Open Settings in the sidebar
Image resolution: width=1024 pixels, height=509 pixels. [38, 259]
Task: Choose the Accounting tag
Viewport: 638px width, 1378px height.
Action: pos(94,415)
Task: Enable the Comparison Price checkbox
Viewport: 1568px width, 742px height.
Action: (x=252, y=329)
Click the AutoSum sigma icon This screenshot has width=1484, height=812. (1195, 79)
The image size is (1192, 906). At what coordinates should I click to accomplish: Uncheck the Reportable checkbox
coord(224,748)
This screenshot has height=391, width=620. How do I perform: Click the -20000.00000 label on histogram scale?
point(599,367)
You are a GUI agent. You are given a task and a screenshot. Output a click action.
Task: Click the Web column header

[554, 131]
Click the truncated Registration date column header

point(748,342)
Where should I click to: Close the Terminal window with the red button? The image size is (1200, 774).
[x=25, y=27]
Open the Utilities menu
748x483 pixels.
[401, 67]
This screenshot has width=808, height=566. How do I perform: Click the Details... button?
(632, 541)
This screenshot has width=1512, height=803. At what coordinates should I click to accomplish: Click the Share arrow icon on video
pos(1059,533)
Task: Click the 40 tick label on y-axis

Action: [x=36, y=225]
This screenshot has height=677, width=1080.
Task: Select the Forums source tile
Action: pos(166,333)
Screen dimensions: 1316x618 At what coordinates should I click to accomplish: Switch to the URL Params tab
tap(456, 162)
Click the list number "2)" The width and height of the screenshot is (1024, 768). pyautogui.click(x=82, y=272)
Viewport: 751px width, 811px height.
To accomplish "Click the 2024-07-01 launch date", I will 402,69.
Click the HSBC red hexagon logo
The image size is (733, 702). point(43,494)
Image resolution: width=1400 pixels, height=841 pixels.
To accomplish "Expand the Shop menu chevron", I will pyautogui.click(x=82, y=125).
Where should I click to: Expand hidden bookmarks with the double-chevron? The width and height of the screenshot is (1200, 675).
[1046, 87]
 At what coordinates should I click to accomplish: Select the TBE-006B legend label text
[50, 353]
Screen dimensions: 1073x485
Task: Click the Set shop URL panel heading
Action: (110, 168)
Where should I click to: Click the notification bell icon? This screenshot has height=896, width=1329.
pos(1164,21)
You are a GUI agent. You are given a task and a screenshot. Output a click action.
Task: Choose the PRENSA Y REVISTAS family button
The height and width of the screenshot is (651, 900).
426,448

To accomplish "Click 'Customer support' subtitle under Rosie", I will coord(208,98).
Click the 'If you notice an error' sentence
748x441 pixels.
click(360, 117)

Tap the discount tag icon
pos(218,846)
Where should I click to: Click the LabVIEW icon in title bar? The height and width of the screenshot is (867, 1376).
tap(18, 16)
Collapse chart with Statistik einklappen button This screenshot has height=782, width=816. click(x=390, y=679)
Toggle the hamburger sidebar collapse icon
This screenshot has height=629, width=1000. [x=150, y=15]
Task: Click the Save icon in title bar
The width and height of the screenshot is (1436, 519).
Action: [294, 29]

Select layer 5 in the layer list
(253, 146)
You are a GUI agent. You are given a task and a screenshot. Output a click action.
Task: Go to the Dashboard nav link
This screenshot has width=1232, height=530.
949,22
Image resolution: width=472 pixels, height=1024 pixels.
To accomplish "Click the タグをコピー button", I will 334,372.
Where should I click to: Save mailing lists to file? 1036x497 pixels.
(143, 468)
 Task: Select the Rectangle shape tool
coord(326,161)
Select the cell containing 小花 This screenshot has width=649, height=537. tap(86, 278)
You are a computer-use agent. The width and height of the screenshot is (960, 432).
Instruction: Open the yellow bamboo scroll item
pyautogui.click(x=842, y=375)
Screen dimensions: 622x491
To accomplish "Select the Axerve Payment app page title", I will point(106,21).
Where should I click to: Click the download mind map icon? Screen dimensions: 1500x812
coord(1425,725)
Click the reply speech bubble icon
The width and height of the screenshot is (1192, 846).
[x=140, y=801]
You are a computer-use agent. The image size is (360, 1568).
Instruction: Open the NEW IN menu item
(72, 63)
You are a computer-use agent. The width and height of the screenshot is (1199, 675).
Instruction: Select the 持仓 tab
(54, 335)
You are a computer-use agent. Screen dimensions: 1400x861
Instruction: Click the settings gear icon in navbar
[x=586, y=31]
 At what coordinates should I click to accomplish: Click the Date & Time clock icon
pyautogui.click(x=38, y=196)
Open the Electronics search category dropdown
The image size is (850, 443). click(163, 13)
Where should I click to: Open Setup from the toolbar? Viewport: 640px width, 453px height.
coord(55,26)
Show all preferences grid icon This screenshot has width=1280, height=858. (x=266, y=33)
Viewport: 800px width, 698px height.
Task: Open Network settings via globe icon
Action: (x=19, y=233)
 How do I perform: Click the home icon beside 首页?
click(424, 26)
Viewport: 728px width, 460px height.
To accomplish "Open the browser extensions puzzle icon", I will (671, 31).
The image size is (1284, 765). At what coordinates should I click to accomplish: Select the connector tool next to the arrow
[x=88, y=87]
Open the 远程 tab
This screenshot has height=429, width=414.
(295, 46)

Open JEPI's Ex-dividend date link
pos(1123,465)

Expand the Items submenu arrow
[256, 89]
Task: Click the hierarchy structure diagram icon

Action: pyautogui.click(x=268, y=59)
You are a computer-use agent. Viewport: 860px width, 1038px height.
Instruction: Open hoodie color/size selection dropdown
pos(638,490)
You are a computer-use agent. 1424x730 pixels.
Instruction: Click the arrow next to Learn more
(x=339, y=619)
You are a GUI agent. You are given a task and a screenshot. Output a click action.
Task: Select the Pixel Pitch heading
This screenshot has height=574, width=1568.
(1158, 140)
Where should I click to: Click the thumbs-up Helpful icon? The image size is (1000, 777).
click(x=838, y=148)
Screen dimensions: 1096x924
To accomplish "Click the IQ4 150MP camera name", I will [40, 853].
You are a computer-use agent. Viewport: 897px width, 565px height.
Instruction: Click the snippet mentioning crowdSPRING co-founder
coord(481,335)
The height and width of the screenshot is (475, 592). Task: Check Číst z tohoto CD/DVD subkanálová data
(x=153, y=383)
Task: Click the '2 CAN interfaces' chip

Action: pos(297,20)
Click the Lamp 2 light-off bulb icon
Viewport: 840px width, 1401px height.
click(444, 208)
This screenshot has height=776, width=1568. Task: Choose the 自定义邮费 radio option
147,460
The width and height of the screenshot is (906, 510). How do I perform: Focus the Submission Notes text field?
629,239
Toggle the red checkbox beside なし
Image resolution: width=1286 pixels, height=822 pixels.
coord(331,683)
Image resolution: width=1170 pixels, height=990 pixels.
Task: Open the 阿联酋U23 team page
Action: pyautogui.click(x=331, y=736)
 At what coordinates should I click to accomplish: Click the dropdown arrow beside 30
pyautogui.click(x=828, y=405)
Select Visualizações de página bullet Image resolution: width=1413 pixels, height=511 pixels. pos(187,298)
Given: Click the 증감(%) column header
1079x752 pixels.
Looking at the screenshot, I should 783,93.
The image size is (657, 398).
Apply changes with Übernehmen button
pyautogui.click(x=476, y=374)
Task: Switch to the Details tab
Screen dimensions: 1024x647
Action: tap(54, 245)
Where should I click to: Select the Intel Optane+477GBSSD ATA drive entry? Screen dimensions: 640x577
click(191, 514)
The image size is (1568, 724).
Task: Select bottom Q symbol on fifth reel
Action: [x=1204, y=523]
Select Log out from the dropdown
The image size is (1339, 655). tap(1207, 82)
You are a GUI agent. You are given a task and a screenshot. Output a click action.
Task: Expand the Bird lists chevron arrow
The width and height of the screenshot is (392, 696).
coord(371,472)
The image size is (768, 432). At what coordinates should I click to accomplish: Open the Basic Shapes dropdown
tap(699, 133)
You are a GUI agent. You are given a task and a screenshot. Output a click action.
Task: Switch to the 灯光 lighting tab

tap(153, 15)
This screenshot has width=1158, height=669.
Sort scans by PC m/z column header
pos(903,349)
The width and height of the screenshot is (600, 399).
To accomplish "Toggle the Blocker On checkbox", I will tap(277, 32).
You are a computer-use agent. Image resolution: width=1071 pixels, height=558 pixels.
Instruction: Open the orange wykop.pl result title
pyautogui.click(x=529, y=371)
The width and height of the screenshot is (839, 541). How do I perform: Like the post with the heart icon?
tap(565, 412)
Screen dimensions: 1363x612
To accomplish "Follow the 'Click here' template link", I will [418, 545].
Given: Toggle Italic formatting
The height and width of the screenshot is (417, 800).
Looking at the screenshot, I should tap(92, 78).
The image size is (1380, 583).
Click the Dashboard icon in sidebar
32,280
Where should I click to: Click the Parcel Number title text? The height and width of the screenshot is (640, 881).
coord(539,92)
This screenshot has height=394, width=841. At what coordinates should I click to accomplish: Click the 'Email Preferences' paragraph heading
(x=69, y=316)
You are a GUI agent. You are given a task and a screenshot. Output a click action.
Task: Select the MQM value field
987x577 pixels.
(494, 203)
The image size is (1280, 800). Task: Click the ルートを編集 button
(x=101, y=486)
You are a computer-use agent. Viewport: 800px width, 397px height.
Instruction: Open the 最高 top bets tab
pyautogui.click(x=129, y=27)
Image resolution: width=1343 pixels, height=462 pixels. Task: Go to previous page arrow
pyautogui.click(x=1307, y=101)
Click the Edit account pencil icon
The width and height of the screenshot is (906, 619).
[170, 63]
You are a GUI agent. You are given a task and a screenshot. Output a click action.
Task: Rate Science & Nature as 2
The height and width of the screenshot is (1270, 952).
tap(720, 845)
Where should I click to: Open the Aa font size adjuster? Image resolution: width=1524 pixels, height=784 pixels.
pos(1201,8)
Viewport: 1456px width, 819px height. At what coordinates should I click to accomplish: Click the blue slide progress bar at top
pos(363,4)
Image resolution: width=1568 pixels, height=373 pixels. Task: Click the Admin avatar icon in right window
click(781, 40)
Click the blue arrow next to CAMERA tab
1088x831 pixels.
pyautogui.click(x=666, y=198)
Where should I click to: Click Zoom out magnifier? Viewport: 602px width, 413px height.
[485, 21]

- [Exercise]: Every line between the one holding "Task: Rate Science & Nature as 2" and the end of the listing above, inclusive, must be transcribed exactly; omit all others.

- [Your solution]:
Task: Rate Science & Nature as 2
The height and width of the screenshot is (1270, 952).
tap(720, 845)
Where should I click to: Open the Aa font size adjuster? Image resolution: width=1524 pixels, height=784 pixels.
pos(1201,8)
Viewport: 1456px width, 819px height. At what coordinates should I click to accomplish: Click the blue slide progress bar at top
pos(363,4)
Image resolution: width=1568 pixels, height=373 pixels. Task: Click the Admin avatar icon in right window
click(781, 40)
Click the blue arrow next to CAMERA tab
1088x831 pixels.
pyautogui.click(x=666, y=198)
Where should I click to: Click Zoom out magnifier? Viewport: 602px width, 413px height.
[485, 21]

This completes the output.